If AWS expands this model to more services, your job changes significantly. Forecasting becomes about picking the right tier instead of predicting usage curves. Budgets become stable and predictable.

The Mobile Phone Comparison: Think about how mobile plans evolved. In the 1990s, you paid for every minute and every text message. Today, you pick a tier and stop thinking about it. AWS might be testing the same model for cloud services.

Impact on Moving Workloads Back On-Premises: One major reason companies move workloads back to their own data centers is predictability, not just raw cost. If AWS extends flat-rate bundles to compute and data services, that calculation changes. You could get the predictability of on-premises infrastructure without the capital expense and labor.

This small pricing experiment at the edge might be the first step toward cloud services that feel simple and predictable again, more like choosing a phone plan than managing a complex utility bill.

BUILD VS BUY
Build vs. Buy: The Hangover

Building your own FinOps tool feels great at first. You get dashboards running, your team celebrates, and leadership finally understands the cloud bill.

But then reality hits.

The problem starts small. Your simple dashboard grows into something much bigger. New cloud services launch. Pricing models change. APIs get updated. Each change needs someone to fix your tool.

The person who built it moves to another team. Documentation is thin. New engineers can't figure out how it works. Meanwhile, feature requests pile up faster than anyone can handle them. Here's the real cost that sneaks up on teams:

Your engineers spend time maintaining dashboards instead of building products that make money.

Hosting costs climb as more people use the tool. The tool becomes critical infrastructure but has no dedicated team to support it.

The article introduces a simple way to think about this. Early on, the value you get from your DIY tool goes up fast while costs stay low. But over time, value flattens out while costs keep climbing. Eventually the lines cross — that's when your DIY tool stops being worth it.

The author compares this to a hangover. The fun part is over. Now you're dealing with the consequences and trying to figure out what to do next.

🎖️ MENTION OF HONOUR
Strategic Clustering for Effective FinOps Adoption

A research paper from IBM's Apptio team shows that most companies struggle with FinOps because they try to do everything at once.

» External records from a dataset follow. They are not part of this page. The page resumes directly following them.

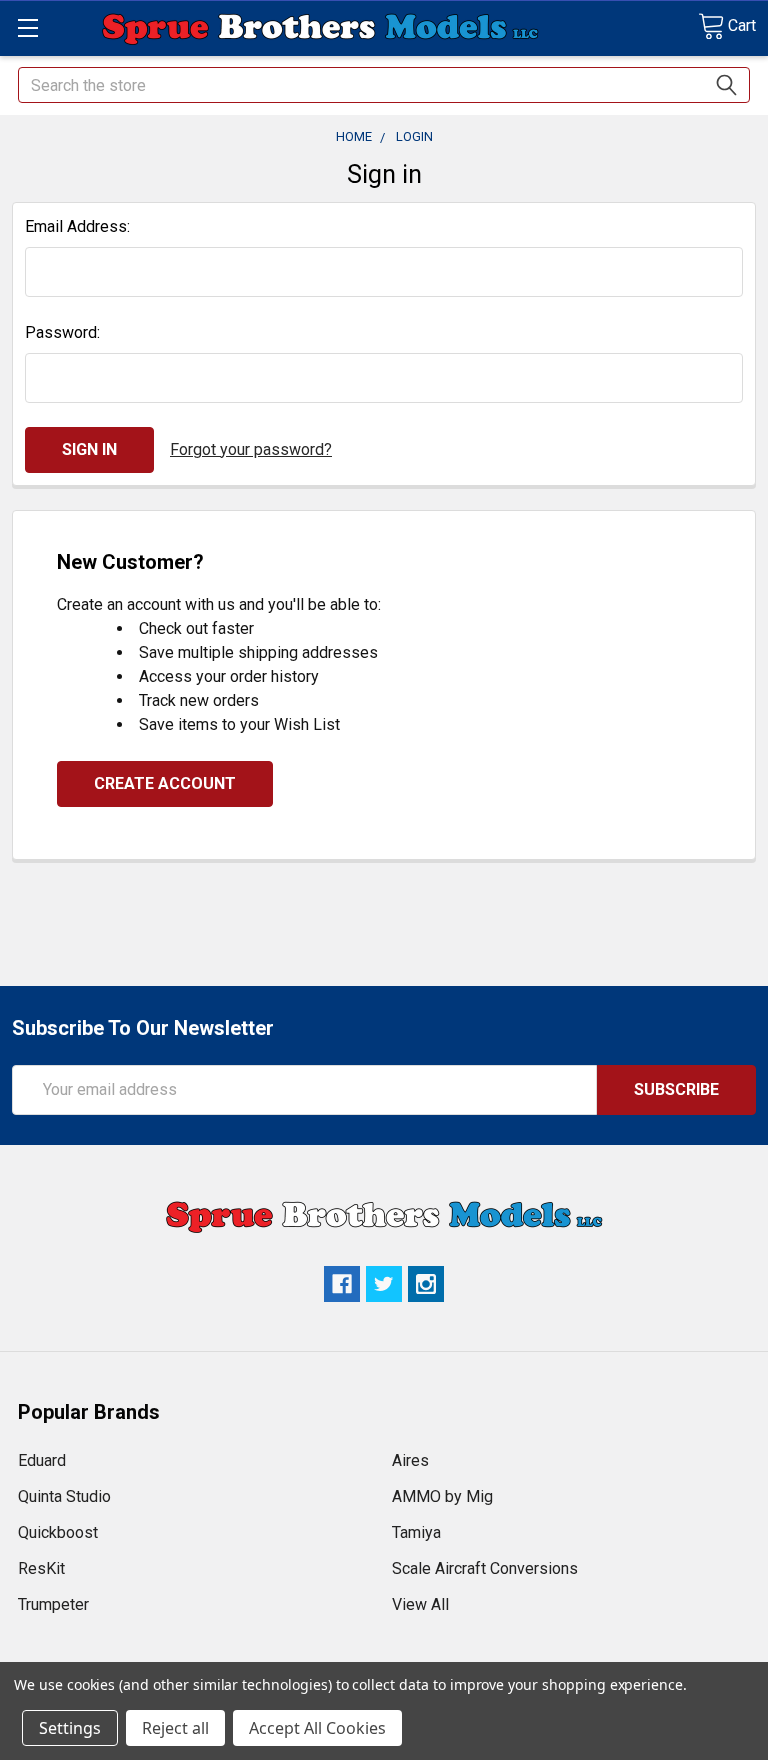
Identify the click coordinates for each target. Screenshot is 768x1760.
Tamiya (416, 1532)
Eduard (42, 1460)
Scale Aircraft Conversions (485, 1568)
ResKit (41, 1568)
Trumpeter (53, 1604)
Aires (410, 1460)
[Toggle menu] (27, 27)
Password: (62, 332)
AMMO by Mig (442, 1496)
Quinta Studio (64, 1496)
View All (420, 1604)
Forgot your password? (251, 449)
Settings (70, 1728)
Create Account (165, 783)
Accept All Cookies (317, 1728)
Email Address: (77, 226)
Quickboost (58, 1532)
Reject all (175, 1728)
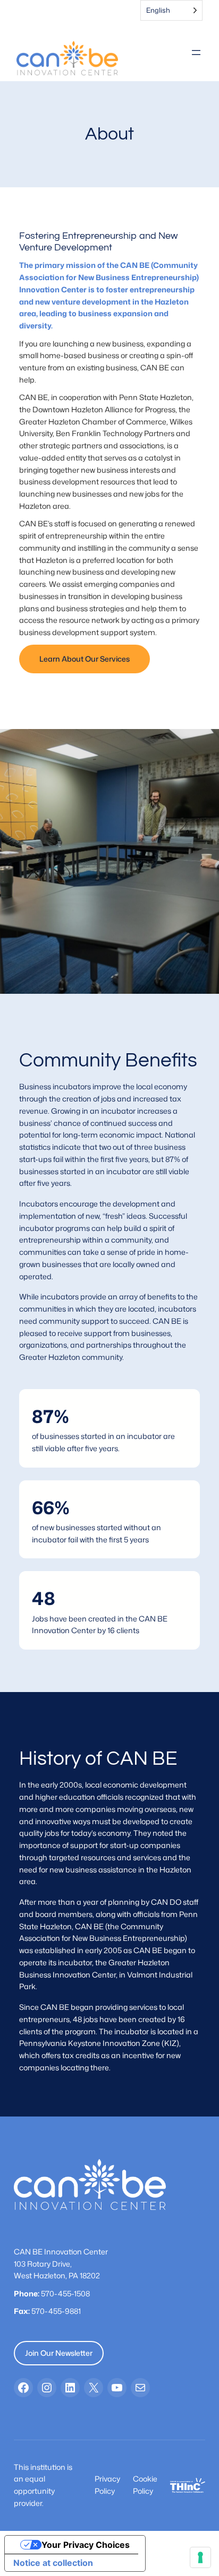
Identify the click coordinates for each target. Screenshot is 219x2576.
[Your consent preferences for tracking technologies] (200, 2557)
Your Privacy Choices (85, 2544)
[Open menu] (196, 52)
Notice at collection (53, 2562)
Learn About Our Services (84, 659)
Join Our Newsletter (58, 2353)
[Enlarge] (191, 2491)
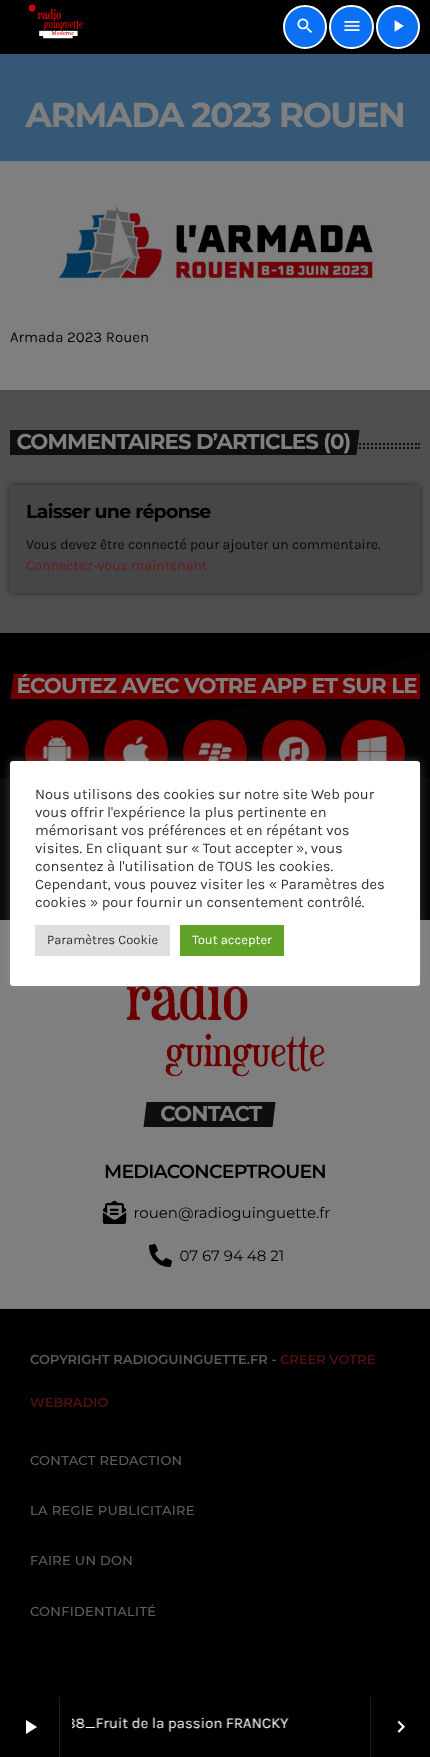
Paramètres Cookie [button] (102, 940)
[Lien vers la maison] (48, 27)
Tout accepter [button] (232, 940)
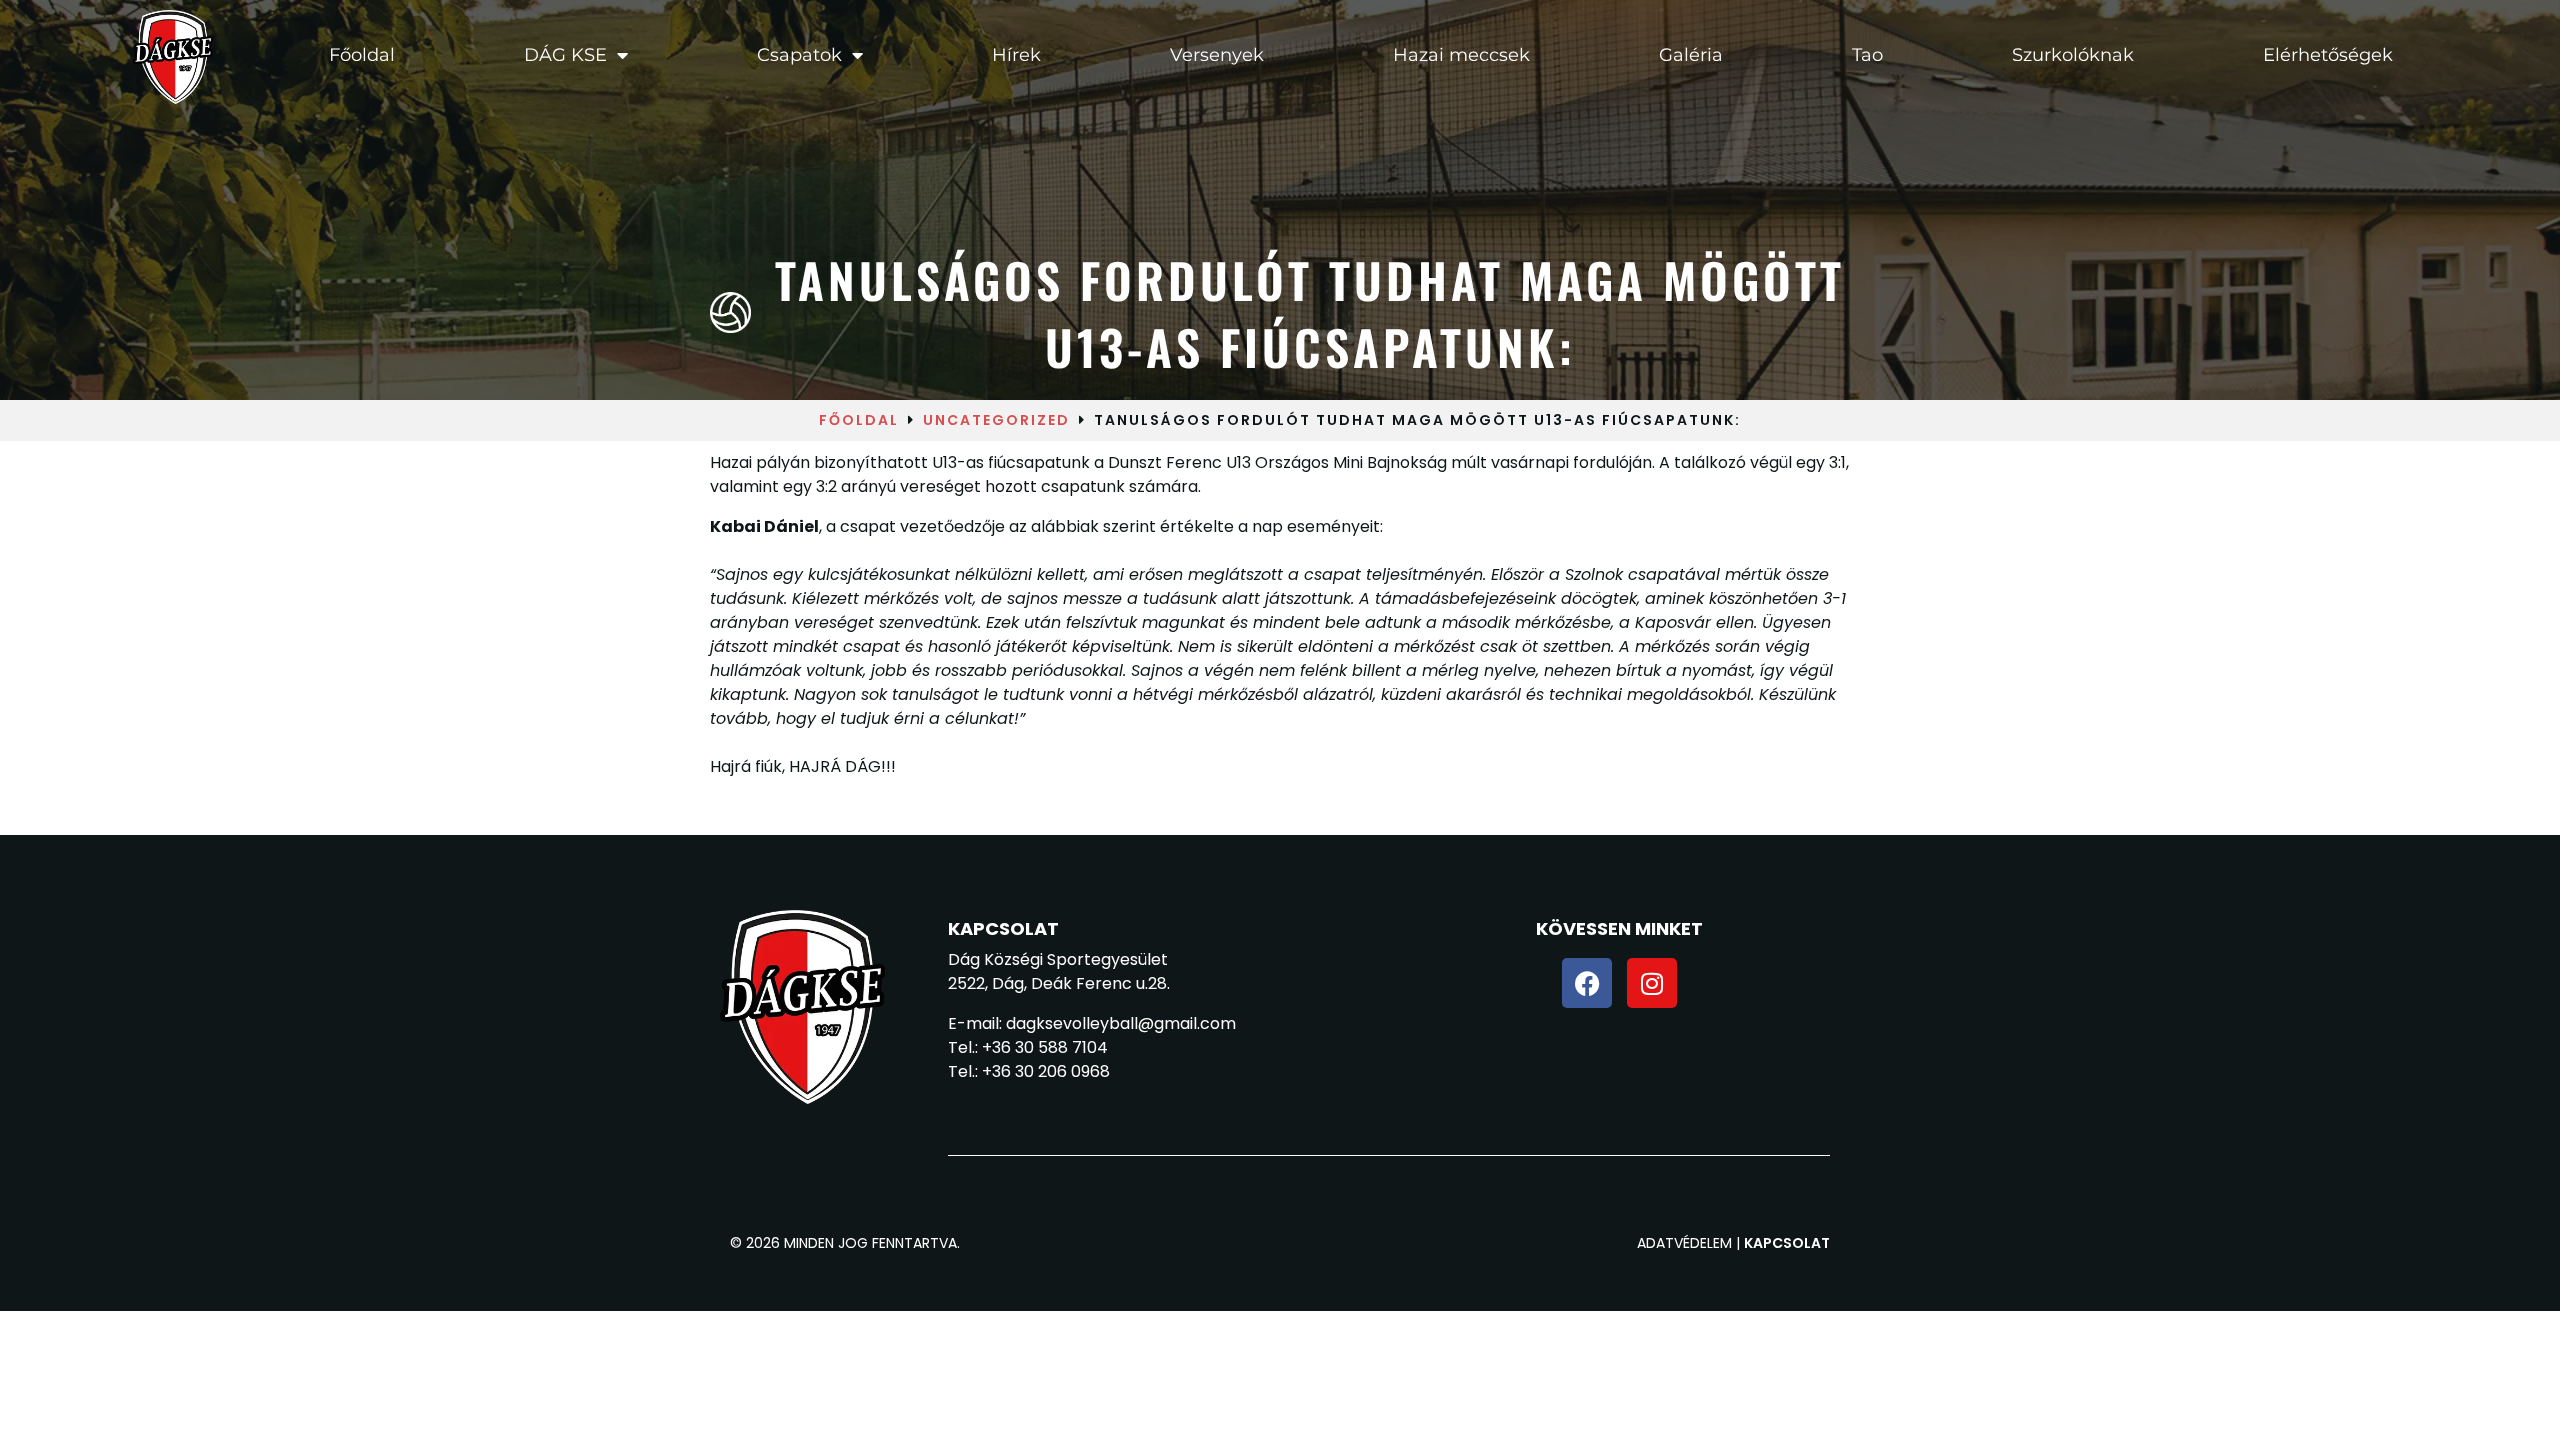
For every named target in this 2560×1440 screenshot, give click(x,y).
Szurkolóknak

This research looked at three years of real company data and found something useful. Companies that group related FinOps work into clusters get better results faster.

Here's what clustering means. Instead of jumping between different tasks, you focus on a small group of related activities that all point toward one business goal. You finish that cluster, show results, then move to the next one.The research found five common paths companies take:

Self-Fund Path: You need quick wins to prove FinOps is worth the money. Focus on rate deals, turning off unused stuff, and catching spending spikes. Goal is to save enough money in six months to pay for the FinOps team itself.

Visibility Path: You don't know who is spending what. Start with getting data in one place, tagging costs to teams, and building reports. Once you can see the spending, you can decide what to do about it.

Migration Path: You already do FinOps but you're switching tools. Just move your existing work to the new platform and keep things running.

Consultation Path: You want expert advice on what to do but your team will do the actual work.

Federated Path: Your company has many divisions. Central team provides tools and training. Each division runs their own FinOps work.

The research also found some newer patterns. Some companies focus on control first because they had a scary bill surprise. Others start with sustainability because investors or customers care about environmental impact.

This research gives FinOps teams something they've needed for a long time. A map that shows different routes to the same destination, so you can pick the one that fits your situation.

PROFESSIONAL SPOTLIGHT
Dieter Matzion

FinOps Expert from the Early Days

Dieter is one of the most well-known figures in the space. With work at Roku, Google and Netflix among other, he shared his knowledge in our podcast and summit!